So just the forty, then. Spanish football returned with goals – lots and lots of them. There were ten in Seville, eight in Barcelona, six in Valencia, and an average of four per game all over the country. And if there were none on Sunday night between Atlético Madrid and Deportivo Alavés, by the time it was Monday morning, there were two: one arrived at four minutes past midnight, another three minutes later. Nowhere was there a goalless game, and even the lowest scoring of matches was historic: Leganés, down in Spain’s rationalised, eighty-team, four-grouped Second Division B just three years ago, marked their first ever game in primera with a 1-0 win at Celta de Vigo. That wrapped up a huge weekend for the new arrivals: all three promoted clubs had taken at least a point on the opening weekend.

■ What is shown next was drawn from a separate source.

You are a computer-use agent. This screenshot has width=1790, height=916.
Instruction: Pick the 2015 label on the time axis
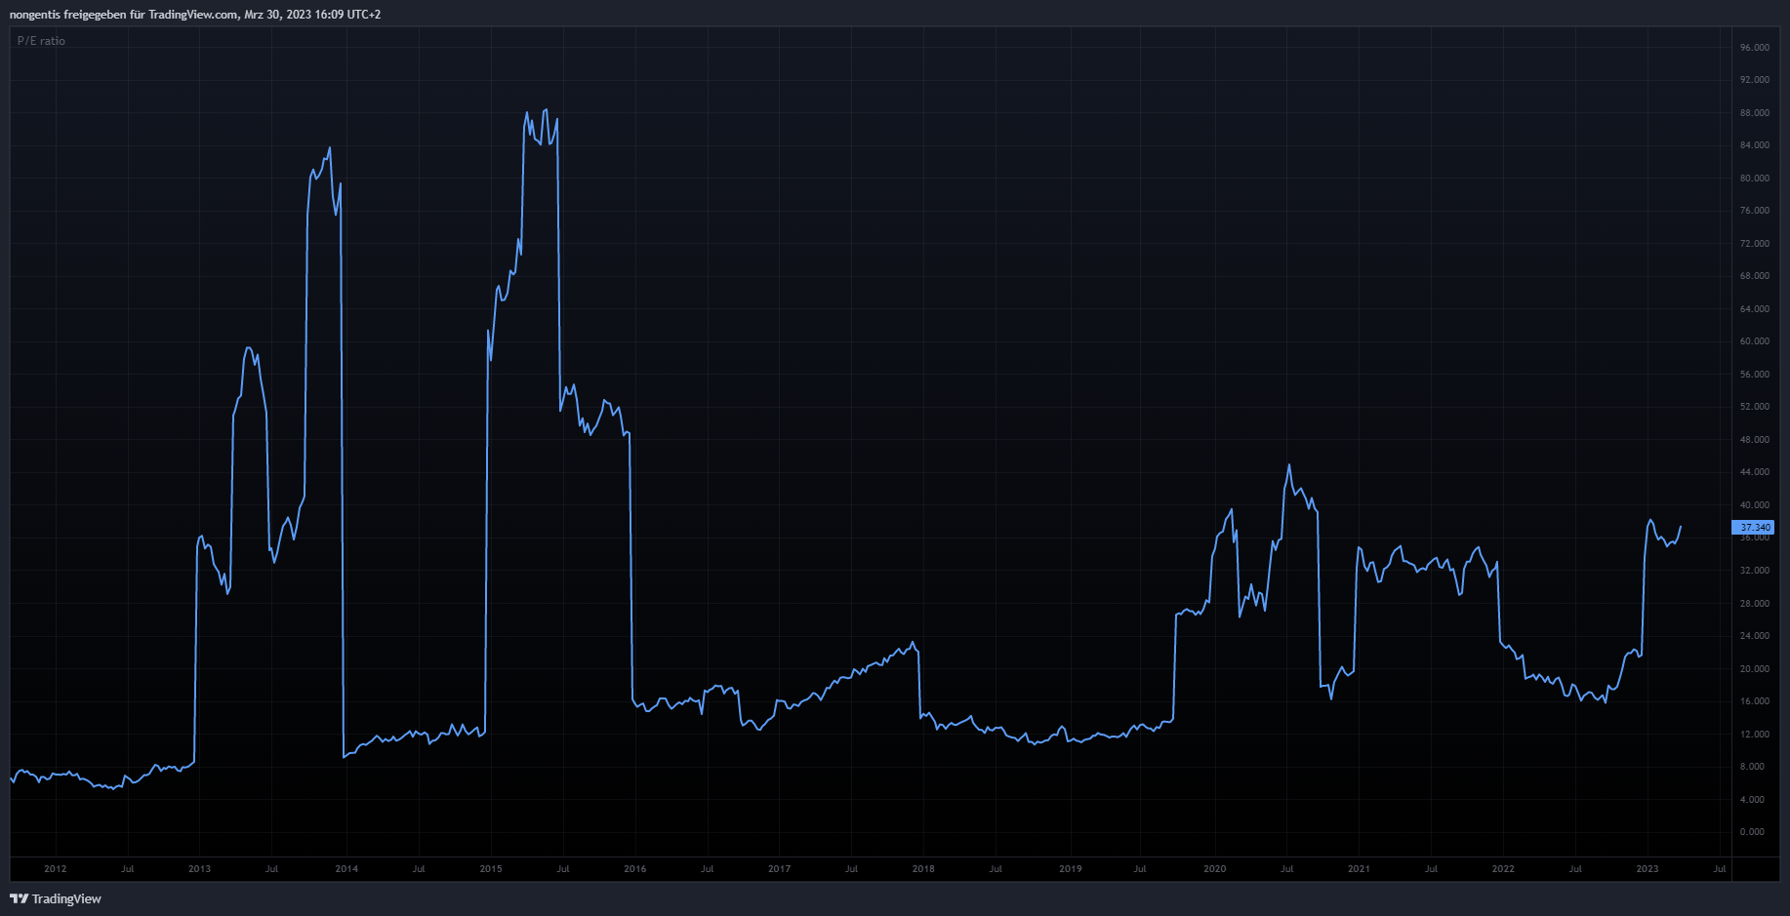491,868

It was close, though. There was drama, just as there always is. A little romance too. At the Calderón, Atlético thought they had won it with a 92nd minute penalty only for Manu García to score a superb equaliser from twenty-five yards in the 94th. Alavés’s captain, born in Vitoria, an Alavés fan, García said he always expected his club to return to the top flight; what he didn’t expect was to get there with them. He didn’t think he would be good enough. But here he was, the man whose goals had previously saved them from relegation and won them promotion, scoring their first top flight goal in over a decade, and in the very last minute against the European Cup finalists.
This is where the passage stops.